Alive to his failure to cut through with the electorate, he tried to make a virtue of his low profile nature, using his 2003 conference speech to christen himself “the quiet man.”

“The quiet man is here to stay and he’s turning up the volume,” he threatened delegates in a sotto voce murmur.

The line bombed. IDS was dispatched as leader later the same month after losing a vote of confidence among his MPs by 90 votes to 75 and was replaced by Shadow Chancellor Michael Howard — who went on to lose the next election. 

Peter Lilley’s little list

The Tories gathered in Brighton in 1992 for their party conference fresh from a surprise election victory earlier that year. It was there Social Security Secretary Peter Lilley made possibly the cringiest speech in modern British political history. He adapted the “little list” song from Gilbert and Sullivan’s “The Mikado,” using the lines to mock perceived benefit fraudsters he claimed the government’s welfare reforms would stop. 

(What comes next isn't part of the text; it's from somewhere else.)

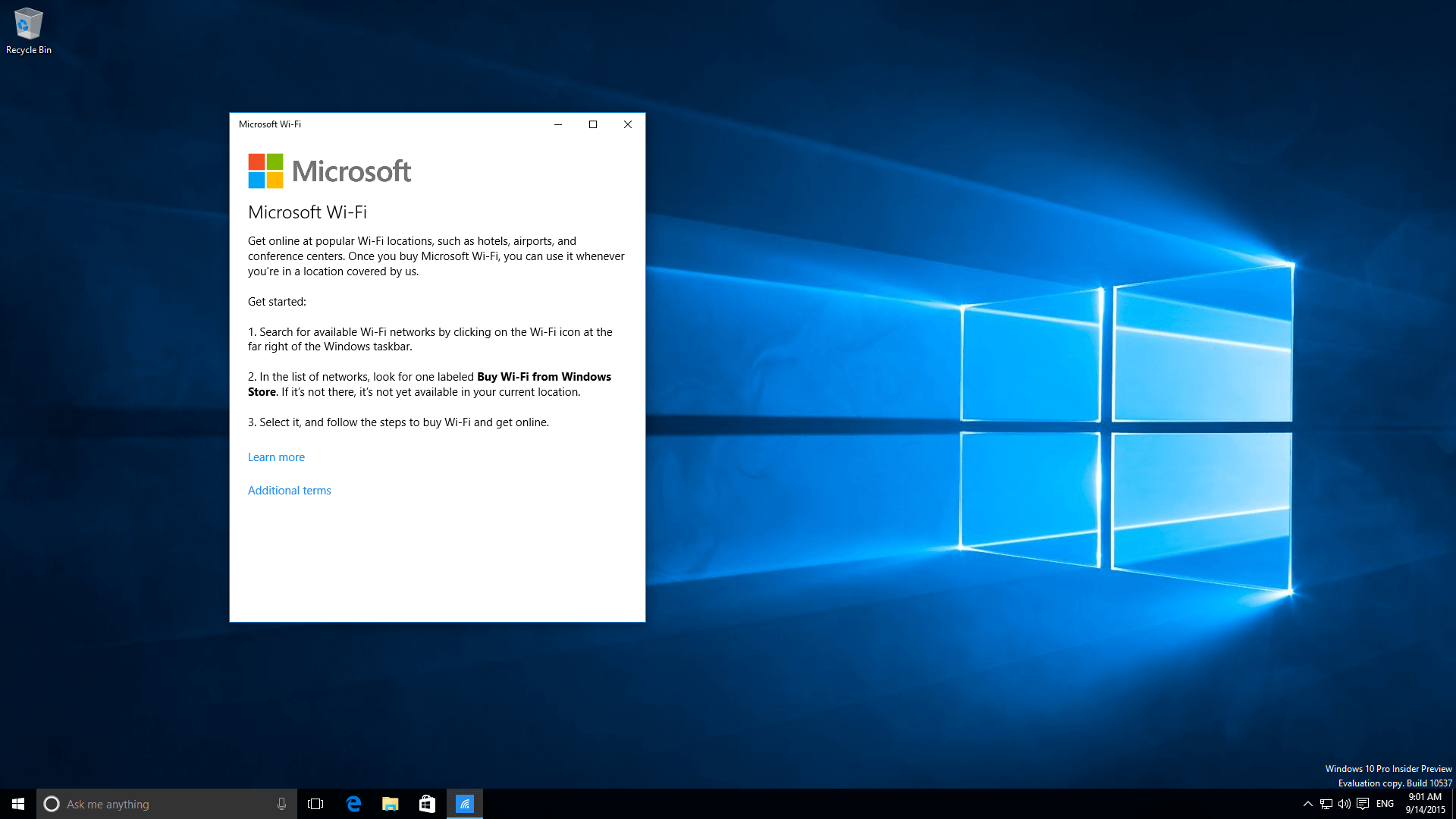Open the notification center action icon
Screen dimensions: 1456x819
1363,803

Those who “never would be missed” included “young ladies who get pregnant just to jump the housing queue,” “sponging socialists” and “those who make up bogus claims in half a dozen names.” Well received at the time by the party faithful, pretty much everyone else saw it as evidence of a horrible lack of compassion towards the most vulnerable members of society.

Lilley’s remarks foreshadowed John Major’s “back to basics” speech at Tory conference the following year — it might have sounded good at the time, but the call for a return to “decency” and “courtesy” became a by-word for hypocrisy and was roundly mocked following numerous Tory sleaze scandals. 

But the runner-up to Lilley for the most cringeworthy speech of all time award goes to Michael Portillo, who was serving as Conservative defense secretary and widely seen as a future Tory leader when he stepped up to the mic in Blackpool in 1995.

Urging his troops not to be disheartened ahead of a looming election the Conservatives were forecast to lose, he barked: “The SAS has a famous motto: Who dares wins. We will dare, we will win.” Not quite — the Tories were swept away in a landslide at the 1997 general election, with Portillo losing his seat. Still, at least he gets to present train documentaries now.